K2 Font Hack Instructions As Easy As I can Get Them.....


----------



## NogDog (May 1, 2009)

intinst said:


> I think these are the threads Ann is meaning:
> 
> K2 US Screensaver Hack Instructions as easy as I can get them....
> 
> K2 Font Hack Instructions As Easy As I can Get Them.....


Links added to the page.
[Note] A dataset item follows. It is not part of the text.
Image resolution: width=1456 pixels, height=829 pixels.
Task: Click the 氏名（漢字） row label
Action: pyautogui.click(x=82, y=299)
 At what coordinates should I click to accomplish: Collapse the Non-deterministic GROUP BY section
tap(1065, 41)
Thanks.


----------



## davem2bits (Feb 2, 2009)

You might want to mention (7 or 8 times so it sinks in) that installing any hack will prevent future Amazon Kindle O/S updates from installing.  So it might be a good idea to save the uninstall ###.bin files and the instructions on how to use them.
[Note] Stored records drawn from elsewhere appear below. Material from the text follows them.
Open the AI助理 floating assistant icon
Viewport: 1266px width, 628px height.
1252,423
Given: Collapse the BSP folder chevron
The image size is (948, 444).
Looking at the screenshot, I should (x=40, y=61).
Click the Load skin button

I created a folder "Kindles Hacks" on my Kindle with the uninstalls for the screensaver and the font hack there and a README.TXT file reminding me how to use them.


----------



## Patrizia (Oct 29, 2008)

I am confused.. how am I supposed to remove them.. I have no idea how to do that, and put them back up.. I can't believe amazon makes it that hard


----------



## RavenclawPrefect (May 4, 2009)

Patrizia said:


> I am confused.. how am I supposed to remove them.. I have no idea how to do that, and put them back up.. I can't believe amazon makes it that hard


It is not an Amazon file that you have to remove, it is the hack files you have to remove - either the screensaver or the font hack


----------



## pidgeon92 (Oct 27, 2008)

You might want to fix your link to the KindleBoards... we don't want to be known as the KindleBoars.....


----------



## NogDog (May 1, 2009)

pidgeon92 said:


> You might want to fix your link to the KindleBoards... we don't want to be known as the KindleBoars.....
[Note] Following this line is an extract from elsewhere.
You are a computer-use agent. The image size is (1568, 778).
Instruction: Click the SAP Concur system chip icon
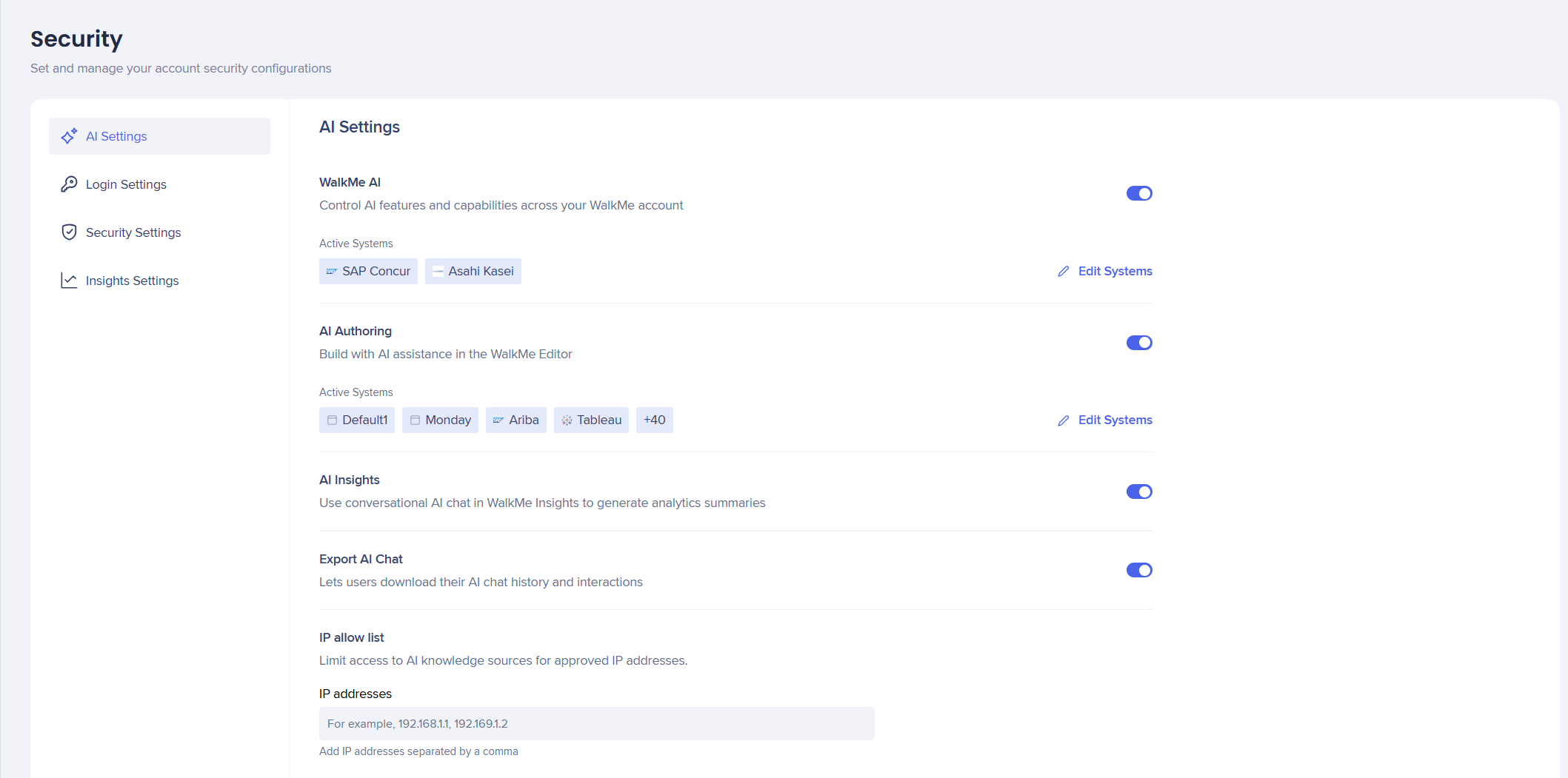coord(332,272)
Hmm...can you say, "Freudian slip"?


----------



## mlewis78 (Apr 19, 2009)

Thanks NogDog.  I used this to get the Helvetica 2 onto my K2.  It's so much better than Droid font for me.


----------



## Patrizia (Oct 29, 2008)

Nogdog I need help here, the files I find on your post seem to be outdated. there are too many files and I have no idea what is current and the posts I was using was one of yours from July


----------



## luvmy4brats (Nov 9, 2008)

Patrizia said:


> Nogdog I need help here, the files I find on your post seem to be outdated. there are too many files and I have no idea what is current and the posts I was using was one of yours from July


Patrizia,

On his page, towards the top are the following files:

font_Georgia2_2.3.zip (4986 KB) 
font_Helvetica2_2.3.zip (4564 KB) 
font_droid_2.3.zip (4129 KB) 
font_liberation_2.3.zip (7713 KB) 
font_uninstall_2.3.zip (9 KB) 
kindle_hacks.zip (21419 KB) 
_*screensaverhack-0.1.zip (16 KB) * _  

This is the one you need...

The others that he has linked are just directions HOW to install.


----------



## Patrizia (Oct 29, 2008)

okay tried that, now I am getting an error code..


----------



## NogDog (May 1, 2009)

Patrizia said:


> okay tried that, now I am getting an error code..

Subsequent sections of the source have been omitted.